DATA PROVIDED ->
+ + + + + + +

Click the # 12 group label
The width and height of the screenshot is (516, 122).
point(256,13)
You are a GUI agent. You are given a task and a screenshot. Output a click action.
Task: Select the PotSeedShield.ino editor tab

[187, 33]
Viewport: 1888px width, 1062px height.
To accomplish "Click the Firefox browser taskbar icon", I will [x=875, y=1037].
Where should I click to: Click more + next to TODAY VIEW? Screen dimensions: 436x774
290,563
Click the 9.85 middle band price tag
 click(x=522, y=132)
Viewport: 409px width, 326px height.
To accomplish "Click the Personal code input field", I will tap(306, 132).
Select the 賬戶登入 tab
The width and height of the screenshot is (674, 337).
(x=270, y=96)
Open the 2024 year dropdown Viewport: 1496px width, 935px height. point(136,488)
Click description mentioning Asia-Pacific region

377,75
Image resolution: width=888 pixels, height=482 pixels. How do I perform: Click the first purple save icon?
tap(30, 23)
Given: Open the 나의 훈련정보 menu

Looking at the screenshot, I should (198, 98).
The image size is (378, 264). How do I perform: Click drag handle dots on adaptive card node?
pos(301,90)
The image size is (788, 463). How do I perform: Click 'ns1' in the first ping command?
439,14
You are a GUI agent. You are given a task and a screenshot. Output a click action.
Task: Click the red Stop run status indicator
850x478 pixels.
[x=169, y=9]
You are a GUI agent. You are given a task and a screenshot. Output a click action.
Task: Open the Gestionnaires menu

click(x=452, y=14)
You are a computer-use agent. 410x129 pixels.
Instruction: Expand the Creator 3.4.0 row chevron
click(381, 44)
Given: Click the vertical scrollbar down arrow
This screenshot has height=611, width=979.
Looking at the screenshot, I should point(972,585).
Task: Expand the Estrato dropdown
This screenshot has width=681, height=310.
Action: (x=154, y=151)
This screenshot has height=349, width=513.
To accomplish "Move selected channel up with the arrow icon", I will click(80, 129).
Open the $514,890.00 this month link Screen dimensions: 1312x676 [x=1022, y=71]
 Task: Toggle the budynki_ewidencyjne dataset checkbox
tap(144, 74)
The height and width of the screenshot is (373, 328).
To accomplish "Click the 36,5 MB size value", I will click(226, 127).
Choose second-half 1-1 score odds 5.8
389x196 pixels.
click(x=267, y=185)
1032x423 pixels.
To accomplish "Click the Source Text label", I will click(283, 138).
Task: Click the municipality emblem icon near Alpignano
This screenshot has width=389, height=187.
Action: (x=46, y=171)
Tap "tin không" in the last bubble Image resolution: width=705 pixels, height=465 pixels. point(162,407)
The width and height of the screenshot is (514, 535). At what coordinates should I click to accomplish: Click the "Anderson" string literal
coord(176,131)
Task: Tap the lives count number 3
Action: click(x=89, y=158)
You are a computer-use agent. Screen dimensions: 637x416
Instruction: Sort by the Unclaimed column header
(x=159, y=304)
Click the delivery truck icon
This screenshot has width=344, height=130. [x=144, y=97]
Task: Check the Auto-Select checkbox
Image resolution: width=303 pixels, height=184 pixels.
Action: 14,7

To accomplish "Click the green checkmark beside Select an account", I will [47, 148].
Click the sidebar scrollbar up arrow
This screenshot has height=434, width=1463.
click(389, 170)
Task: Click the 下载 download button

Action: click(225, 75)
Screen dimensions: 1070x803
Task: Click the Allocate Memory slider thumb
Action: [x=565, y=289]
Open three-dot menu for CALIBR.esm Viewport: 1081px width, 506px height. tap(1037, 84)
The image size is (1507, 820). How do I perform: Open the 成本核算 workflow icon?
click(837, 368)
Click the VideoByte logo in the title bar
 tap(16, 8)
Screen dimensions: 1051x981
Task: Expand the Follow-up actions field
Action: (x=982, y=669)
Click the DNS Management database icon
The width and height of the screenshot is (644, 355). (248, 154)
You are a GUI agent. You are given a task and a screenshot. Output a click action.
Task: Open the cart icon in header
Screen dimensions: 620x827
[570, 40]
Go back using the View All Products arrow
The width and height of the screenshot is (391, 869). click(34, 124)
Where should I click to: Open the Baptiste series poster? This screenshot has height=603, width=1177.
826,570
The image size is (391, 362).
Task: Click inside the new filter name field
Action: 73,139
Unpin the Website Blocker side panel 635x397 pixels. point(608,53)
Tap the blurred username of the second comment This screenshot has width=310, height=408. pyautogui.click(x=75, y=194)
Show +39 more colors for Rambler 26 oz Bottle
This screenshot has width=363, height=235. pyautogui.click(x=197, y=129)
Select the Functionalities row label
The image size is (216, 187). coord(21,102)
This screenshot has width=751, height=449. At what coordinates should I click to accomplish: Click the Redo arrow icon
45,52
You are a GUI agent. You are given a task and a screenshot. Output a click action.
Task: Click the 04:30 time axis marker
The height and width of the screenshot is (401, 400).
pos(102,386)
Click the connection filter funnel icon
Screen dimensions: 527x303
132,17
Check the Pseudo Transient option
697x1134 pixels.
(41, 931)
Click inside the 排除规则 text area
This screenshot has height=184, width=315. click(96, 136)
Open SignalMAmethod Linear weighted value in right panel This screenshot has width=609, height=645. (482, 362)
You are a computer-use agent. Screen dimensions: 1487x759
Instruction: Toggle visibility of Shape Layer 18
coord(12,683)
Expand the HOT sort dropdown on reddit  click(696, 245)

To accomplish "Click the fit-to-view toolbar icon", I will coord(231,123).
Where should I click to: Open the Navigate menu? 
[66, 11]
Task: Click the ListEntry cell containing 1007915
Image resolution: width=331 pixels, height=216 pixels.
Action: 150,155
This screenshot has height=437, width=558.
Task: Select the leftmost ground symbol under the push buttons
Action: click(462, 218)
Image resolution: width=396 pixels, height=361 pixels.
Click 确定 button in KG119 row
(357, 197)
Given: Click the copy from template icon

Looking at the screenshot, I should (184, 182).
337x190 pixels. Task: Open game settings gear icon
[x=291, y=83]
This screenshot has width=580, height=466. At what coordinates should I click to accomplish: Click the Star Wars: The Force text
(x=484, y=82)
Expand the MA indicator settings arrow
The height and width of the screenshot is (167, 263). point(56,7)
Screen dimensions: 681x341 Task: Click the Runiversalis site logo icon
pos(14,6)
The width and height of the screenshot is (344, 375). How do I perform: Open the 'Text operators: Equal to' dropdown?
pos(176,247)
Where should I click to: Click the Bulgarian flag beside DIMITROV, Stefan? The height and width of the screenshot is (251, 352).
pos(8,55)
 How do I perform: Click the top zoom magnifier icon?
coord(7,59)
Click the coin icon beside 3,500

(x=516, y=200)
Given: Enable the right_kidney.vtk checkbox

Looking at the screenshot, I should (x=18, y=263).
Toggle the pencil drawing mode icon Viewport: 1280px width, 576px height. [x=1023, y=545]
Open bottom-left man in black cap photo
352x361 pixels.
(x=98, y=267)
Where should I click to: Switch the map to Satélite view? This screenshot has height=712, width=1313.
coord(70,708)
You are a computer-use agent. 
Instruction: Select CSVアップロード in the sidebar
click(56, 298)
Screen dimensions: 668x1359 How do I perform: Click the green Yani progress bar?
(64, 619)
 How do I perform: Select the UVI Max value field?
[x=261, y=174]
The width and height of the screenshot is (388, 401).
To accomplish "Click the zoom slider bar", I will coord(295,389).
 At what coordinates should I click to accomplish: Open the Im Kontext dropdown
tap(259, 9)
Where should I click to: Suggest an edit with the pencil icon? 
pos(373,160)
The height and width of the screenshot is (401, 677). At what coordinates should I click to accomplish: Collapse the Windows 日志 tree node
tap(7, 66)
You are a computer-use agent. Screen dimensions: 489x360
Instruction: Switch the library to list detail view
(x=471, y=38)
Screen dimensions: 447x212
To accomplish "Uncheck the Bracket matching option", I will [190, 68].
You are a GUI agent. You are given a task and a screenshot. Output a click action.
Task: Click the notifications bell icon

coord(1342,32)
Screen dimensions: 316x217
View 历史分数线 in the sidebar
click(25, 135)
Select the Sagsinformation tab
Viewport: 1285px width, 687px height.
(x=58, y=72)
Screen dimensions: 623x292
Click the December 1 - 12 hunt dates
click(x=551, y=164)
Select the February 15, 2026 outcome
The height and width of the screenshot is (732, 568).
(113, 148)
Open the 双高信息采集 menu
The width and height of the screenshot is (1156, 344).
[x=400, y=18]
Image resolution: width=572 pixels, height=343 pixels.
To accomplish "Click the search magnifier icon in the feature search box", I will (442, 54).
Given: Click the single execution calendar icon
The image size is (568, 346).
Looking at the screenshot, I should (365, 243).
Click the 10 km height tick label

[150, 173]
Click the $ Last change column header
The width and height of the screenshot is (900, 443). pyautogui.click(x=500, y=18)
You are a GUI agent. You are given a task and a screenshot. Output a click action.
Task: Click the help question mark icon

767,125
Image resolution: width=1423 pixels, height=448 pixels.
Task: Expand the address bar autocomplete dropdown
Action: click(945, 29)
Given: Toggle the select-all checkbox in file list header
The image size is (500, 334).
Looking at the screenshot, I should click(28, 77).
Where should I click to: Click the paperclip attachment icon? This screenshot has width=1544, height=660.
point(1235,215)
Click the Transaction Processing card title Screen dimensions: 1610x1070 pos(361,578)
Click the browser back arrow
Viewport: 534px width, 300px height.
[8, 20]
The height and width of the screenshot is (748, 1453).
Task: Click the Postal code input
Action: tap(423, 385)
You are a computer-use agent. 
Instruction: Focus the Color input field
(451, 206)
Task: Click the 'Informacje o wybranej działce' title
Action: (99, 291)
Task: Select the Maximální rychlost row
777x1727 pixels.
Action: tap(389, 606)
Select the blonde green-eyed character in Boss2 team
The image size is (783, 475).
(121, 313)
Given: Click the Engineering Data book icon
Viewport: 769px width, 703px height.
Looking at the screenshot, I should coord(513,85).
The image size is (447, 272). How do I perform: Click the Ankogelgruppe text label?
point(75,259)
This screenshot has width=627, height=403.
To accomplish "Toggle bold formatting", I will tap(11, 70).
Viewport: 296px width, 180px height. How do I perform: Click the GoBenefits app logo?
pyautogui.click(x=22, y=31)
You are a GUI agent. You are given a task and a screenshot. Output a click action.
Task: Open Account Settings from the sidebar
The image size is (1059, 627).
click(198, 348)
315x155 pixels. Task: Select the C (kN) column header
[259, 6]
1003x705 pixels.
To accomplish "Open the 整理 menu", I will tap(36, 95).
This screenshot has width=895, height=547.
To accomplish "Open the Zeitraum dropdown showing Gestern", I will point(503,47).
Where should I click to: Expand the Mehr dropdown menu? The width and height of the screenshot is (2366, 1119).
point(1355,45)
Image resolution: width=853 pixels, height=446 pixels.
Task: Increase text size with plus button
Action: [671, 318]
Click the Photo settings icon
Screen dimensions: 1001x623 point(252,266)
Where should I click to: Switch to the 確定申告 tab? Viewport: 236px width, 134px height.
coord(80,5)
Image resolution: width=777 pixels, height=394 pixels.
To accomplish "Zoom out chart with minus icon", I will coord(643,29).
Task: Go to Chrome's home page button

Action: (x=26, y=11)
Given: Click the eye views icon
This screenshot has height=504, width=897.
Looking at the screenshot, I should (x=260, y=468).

+ + + + + + +

PROBLEM TO SOLVE -> Look through the entries above; copy every line holding the string "panel".

REPLY TO THE TASK ->
Unpin the Website Blocker side panel 635x397 pixels. point(608,53)
Open SignalMAmethod Linear weighted value in right panel This screenshot has width=609, height=645. (482, 362)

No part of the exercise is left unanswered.